Open Ekleog opened 2 years ago
To expand motivation here a bit: our typed value is WebAssembly, and we use arbitrary+wasmsmith combo to generate that, where this basically means that we take unstructured Vec<u8>
from bolero and use it as a sort of rng to get a syntactically valid wasm.
With the current infrastructure, bolero wants to persist this seed as a failure test case. It would be cool if we could save the actual wasm instead:
Just a bit more brain-storming about the potential benefits of this feature:
For use-cases where you don't want to check in a corpus, you could seed the corpus with specific concrete values from code. This could allow people to build a "stable corpus" of interesting inputs, resilient to changes in how the bytes get interpreted.
Again, for seeding a corpus while checking in even less, if you have interesting type-directed strategies for generating inputs (for property testing), you could maybe seed a fuzzing corpus from these. It would be interesting to see if this worked, actually... and I wonder if there's any prior art here
Another thought on the potential benefits of this feature:
In the situation where you're running a 24/7 fuzzing server, you want to be able to pause fuzzing, update to a new commit, and resume. But the way Arbitrary/Generators tend to work here, updating is "fragile" and likely to lead to the existing corpus of inputs to fail to parse or parse differently (losing value).
With this feature, you could pause fuzzing, "reverse-generate" the corpus to a "stable corpus", update to the new commit for the software under test, "forward-generate" the stable corpus back to a fuzzing corpus, and resume fuzzing without losing the progress previously made.
I agree; I think this would be a really powerful feature to have. If someone wants to write up a proposal of how it would fit with everything, that's probably the next step here.
The more I think about it, the harder I think this is. For instance, when using a Rng driver, then this feature is essentially impossible to implement.
Basically, the best idea I could think of would be to compile a fuzzer that runs assert_ne!(input, WantedValue { val: 0 })

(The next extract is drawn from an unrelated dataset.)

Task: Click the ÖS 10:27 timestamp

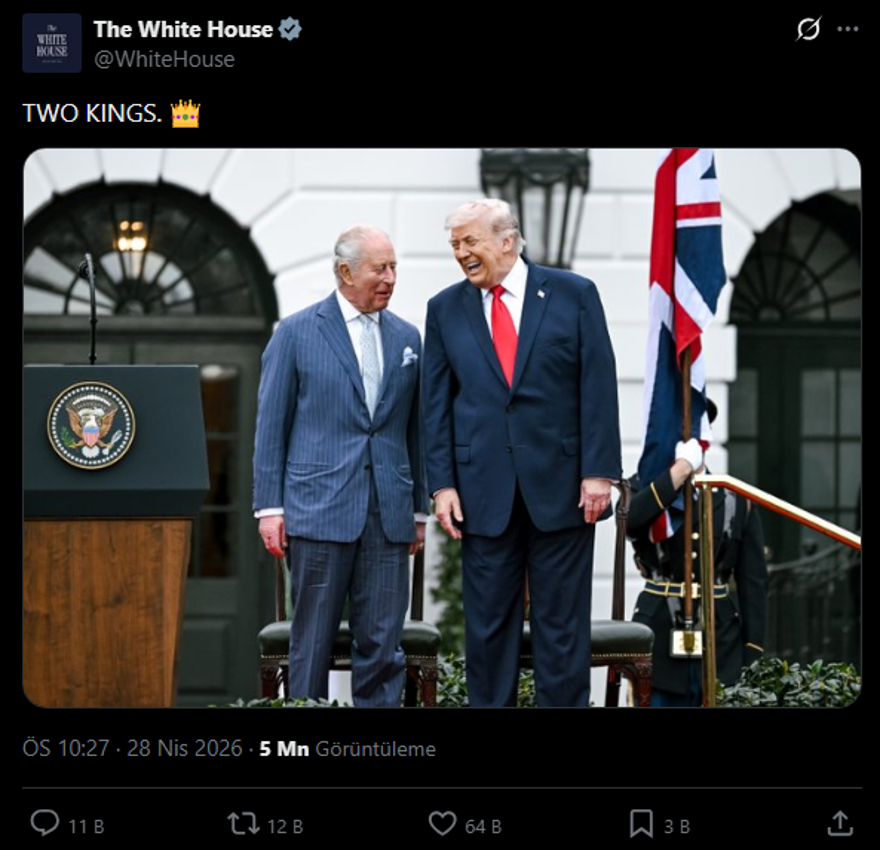Action: click(66, 748)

until it crashes, and then the crash lets one know what happened.
But well… especially for migrating whole corpuses, this would be pretty bad, as it'd mean running the fuzzer for a long time just to find what inputs were generated before.
The only thing I think could make sense to do this, would be to preserve crashes, and not the whole corpus: this way regression tests stay alive. But well, it's probably not worth the effort writing all the infrastructure to make that work. For this specific scenario it'd probably be better to have a cargo-bolero command that automatically generates a regression test from the crash's Debug output or similar. (Yes such a solution would often fail, but actually running the fuzzer to generate data that gens the same input as before an update would also hit the same issues)
For instance, when using a Rng driver, then this feature is essentially impossible to implement.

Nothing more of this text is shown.